„Kleines Bruch“: Aufwändiges Spülbohrverfahren erhöht Versorgungskapazität

06.12.2017 | Netzservice-Gesellschaft der Stadtwerke verlegt neue Trinkwasser-, Strom-, Erdgas- und Glasfaserleitungen / Erhöhung von Kapazität und Versorgungssicherheit

Die Netzservice-Gesellschaft der Stadtwerke ist dabei, ihre Versorgungsleitungen für das Gewerbegebiet „Kleines Bruch“ bei Neureut auszubauen. Die Bauarbeiten dazu laufen bereits seit Mitte letzten Jahres.
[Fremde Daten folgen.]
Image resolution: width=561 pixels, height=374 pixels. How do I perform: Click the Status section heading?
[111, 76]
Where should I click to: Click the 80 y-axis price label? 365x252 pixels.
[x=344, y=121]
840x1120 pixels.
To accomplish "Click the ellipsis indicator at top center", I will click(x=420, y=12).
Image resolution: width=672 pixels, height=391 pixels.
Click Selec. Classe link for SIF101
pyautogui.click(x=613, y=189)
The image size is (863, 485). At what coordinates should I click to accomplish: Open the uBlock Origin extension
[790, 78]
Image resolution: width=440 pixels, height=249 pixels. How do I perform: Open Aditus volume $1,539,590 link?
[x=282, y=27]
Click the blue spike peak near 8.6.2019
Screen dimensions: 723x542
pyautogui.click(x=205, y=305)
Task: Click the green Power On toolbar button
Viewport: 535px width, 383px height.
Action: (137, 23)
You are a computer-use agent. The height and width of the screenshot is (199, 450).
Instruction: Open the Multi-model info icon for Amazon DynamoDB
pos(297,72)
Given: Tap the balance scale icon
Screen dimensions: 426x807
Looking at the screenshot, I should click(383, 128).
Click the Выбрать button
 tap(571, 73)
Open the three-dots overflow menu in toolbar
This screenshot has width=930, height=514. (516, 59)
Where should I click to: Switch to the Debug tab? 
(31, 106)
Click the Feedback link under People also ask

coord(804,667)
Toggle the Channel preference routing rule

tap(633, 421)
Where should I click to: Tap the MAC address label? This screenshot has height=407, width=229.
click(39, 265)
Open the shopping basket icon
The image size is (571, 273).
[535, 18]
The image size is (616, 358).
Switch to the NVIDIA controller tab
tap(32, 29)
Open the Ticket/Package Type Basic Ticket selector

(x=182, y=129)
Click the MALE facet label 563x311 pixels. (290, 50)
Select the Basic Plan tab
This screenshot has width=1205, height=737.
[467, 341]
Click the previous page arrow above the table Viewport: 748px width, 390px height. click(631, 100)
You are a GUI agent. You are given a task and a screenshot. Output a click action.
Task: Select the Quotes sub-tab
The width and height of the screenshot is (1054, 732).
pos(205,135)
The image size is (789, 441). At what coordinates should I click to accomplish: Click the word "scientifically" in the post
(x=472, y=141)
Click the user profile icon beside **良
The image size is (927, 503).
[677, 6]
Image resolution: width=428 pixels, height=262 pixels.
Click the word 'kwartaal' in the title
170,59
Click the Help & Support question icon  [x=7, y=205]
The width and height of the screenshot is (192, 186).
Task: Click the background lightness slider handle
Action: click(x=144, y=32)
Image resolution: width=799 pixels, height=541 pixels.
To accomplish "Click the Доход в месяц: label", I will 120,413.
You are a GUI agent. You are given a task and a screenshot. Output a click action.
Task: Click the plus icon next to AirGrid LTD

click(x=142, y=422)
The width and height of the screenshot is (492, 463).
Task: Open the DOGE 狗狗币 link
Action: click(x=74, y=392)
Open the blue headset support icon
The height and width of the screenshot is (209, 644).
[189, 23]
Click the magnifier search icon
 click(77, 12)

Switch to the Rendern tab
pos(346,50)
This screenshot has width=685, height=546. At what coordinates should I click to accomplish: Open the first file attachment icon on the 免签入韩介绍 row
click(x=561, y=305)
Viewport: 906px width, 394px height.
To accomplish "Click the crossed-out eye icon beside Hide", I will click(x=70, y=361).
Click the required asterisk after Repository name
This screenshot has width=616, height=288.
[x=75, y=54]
Kern der Baumaßnahme ist eine neue Versorgungstrasse über fünf Kilometer Länge, die mehrere Ver- und Entsorgungsleitungen enthält. Da die Trasse die B36 sowie ein Fließgewässer kreuzt, wenden die Stadtwerke zur Unterquerung zwei groß dimensionierte Spülbohrungen an. „Dabei handelt es sich um eine technisch äußerst anspruchsvolle Methode, die in diesem Ausmaß für uns ein Novum darstellt und auch landesweit sehr selten sein dürfte“, informiert Dr. Becker, Geschäftsführer der Netzservice-Gesellschaft. „Insgesamt erhöhen wir durch die aufwändige und mehrere Millionen Euro teure Gesamtmaßnahme nicht nur die Kapazitäten sondern mit den neuen Leitungen auch die Versorgungssicherheit des Gewerbegebietes in hohem Maße.“

Bohrkopf hat einen Durchmesser von 130 Zentimetern

Das große Spülbohrgerät mit einer Zugkraft von 250 Tonnen wurde vom Hersteller mit elf Sattelschleppern in Einzelteilen angeliefert, die Montage der Anlage erfolgte vor Ort. In zwei Bohrtrassen von jeweils rund 280 Metern werden jeweils die Bundesstraße und das Fließgewässer „Weißer Graben“ unterquert. Dazu wurden zunächst Pilotbohrungen durchgeführt und in mehreren Aufweitvorgängen auf einen Durchmesser von 130 Zentimetern vergrößert. Dann zog die Anlage die rund 300 Meter langen Rohrbündel ein: Dabei handelt es sich um Versorgungsleitungen für Wasser, Strom, Erdgas, Glasfaser und Telekommunikation, ebenso sind Druckentwässerungsleitungen des Tiefbauamtes enthalten.

Die Drohnenaufnahme zeigt das 300 Meter lange Rohrbündel unmittelbar vor dem Einzug in den Bohrkanal. Im Vordergrund ist der Bohrkopf zu erkennen. 
Die Drohnenaufnahme zeigt das 300 Meter lange Rohrbündel unmittelbar vor dem Einzug in den Bohrkanal. Im Vordergrund ist der Bohrkopf zu erkennen.
 
 

Alle Leitungsstränge sind jeweils in Hülsrohren geschützt. Für den Vorgang des Rohreinzugs war jeweils ein enges Zeitfenster gesetzt, in denen verschiedene Faktoren für das Gelingen maßgeblich waren, beispielsweise die geologischen Verhältnisse in knapp 20 Metern Tiefe. Beide Spülbohrungen sind dem Netzservice der Stadtwerke und den beauftragten Fachfirmen gut gelungen.

Nach Abschluss der Baumaßnahme stehen dem Gewerbegebiet „Kleines Bruch“ höhere Kapazitäten für Strom- und Trinkwasserversorgung zur Verfügung und erstmals auch Anschlussmöglichkeiten an das Erdgasnetz.